El gobierno de Cuba cuestionó con firmeza la trayectoria geopolítica de Estados Unidos y su red de alianzas en el hemisferio occidental, en respuesta a los señalamientos emitidos por el secretario de Estado estadounidense, Marco Rubio, sobre la influencia de las fuerzas políticas en la región.
A través de la red social X, el ministro de Relaciones Exteriores de Cuba, Bruno Rodríguez, sostuvo que la historia regional no puede ser reescrita y calificó de “destructiva” la intervención histórica de Estados Unidos. El canciller vinculó dicho legado con episodios de violencia, persecución de líderes sociales, intervenciones militares y la explotación económica en los países latinoamericanos.

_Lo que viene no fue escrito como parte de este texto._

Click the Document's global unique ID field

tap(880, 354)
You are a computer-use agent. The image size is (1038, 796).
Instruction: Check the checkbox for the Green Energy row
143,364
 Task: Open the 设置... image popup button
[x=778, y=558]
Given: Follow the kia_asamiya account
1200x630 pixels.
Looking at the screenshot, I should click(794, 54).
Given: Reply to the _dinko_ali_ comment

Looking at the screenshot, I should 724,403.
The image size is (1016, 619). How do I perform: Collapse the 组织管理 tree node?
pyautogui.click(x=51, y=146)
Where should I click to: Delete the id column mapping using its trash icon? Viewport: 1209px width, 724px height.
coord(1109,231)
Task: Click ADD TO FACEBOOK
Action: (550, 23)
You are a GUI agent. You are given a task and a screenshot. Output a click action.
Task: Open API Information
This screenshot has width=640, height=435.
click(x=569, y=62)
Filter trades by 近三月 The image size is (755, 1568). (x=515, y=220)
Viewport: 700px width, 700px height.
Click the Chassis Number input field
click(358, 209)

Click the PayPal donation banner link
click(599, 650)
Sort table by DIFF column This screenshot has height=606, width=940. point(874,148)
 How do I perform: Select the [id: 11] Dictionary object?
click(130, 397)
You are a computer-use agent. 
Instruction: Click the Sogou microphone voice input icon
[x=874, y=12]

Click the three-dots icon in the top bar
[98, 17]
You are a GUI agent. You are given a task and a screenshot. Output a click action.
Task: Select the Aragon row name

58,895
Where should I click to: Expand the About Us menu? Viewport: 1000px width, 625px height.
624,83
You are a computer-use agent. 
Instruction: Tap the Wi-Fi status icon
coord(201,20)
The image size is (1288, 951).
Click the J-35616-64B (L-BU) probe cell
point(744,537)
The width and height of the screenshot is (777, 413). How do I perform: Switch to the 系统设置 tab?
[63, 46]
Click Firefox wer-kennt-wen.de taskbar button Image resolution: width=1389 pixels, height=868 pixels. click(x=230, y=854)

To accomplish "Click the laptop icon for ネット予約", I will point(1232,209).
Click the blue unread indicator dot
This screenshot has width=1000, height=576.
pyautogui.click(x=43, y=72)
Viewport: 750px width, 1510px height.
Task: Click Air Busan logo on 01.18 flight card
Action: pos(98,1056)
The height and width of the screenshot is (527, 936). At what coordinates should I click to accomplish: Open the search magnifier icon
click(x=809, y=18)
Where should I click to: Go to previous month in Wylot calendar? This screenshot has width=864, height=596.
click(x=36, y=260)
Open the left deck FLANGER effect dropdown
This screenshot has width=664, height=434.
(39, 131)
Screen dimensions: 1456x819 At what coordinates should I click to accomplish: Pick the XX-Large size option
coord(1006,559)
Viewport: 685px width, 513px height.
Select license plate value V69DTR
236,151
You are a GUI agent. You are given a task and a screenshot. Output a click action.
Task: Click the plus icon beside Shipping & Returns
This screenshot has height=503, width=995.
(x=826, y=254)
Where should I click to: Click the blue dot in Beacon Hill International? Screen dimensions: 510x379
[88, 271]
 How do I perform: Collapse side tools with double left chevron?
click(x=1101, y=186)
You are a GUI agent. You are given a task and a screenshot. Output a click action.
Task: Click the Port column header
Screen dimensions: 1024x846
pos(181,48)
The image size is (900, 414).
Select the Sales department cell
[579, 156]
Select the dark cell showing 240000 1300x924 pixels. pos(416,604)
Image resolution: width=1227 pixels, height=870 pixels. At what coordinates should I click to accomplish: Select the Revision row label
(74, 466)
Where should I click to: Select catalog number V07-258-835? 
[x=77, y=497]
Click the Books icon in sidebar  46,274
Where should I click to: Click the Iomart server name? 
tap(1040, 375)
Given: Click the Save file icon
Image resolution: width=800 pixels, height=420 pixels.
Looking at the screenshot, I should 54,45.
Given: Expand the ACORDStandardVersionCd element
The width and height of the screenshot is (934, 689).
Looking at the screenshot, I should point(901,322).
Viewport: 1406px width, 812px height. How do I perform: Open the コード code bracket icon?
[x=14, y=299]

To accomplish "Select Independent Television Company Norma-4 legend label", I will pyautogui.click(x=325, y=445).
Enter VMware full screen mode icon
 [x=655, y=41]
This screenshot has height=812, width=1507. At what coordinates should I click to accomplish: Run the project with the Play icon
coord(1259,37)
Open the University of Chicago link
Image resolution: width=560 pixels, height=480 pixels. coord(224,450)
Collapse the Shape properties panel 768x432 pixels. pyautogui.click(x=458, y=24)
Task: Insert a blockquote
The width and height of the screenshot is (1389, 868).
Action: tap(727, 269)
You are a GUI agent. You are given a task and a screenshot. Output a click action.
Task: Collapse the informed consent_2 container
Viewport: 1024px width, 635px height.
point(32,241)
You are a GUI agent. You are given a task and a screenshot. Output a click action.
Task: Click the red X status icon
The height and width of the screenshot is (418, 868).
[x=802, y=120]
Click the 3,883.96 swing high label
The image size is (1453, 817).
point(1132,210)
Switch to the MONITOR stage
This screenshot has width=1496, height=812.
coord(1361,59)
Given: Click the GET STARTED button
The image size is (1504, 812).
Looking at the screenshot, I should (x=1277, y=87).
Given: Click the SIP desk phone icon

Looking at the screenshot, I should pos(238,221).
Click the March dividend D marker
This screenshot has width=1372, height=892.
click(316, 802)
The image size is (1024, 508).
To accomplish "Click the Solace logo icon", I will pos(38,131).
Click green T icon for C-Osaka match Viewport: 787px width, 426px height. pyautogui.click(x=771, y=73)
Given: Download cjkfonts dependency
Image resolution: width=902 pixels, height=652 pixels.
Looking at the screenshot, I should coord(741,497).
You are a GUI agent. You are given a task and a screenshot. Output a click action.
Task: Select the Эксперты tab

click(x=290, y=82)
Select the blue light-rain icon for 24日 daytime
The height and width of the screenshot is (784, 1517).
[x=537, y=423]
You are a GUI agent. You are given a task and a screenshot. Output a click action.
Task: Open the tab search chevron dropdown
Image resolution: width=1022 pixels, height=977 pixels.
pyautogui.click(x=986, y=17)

Las declaraciones de La Habana surgen después de que Rubio afirmara durante su gira por Ecuador, Colombia y Perú que los gobiernos de izquierda han devastado a las naciones bajo su control, mencionando explícitamente a Cuba, Nicaragua y Venezuela, además de destacar la prioridad de fortalecer la presencia estratégica de Estados Unidos en el continente.
Paralelamente, el canciller cubano ironizó sobre recientes publicaciones de la administración norteamericana en redes sociales y prácticas de reubicación cartográfica, señalando que dichas acciones muestran incoherencias frente al derecho internacional y desorientan sobre los límites geográficos convencionales.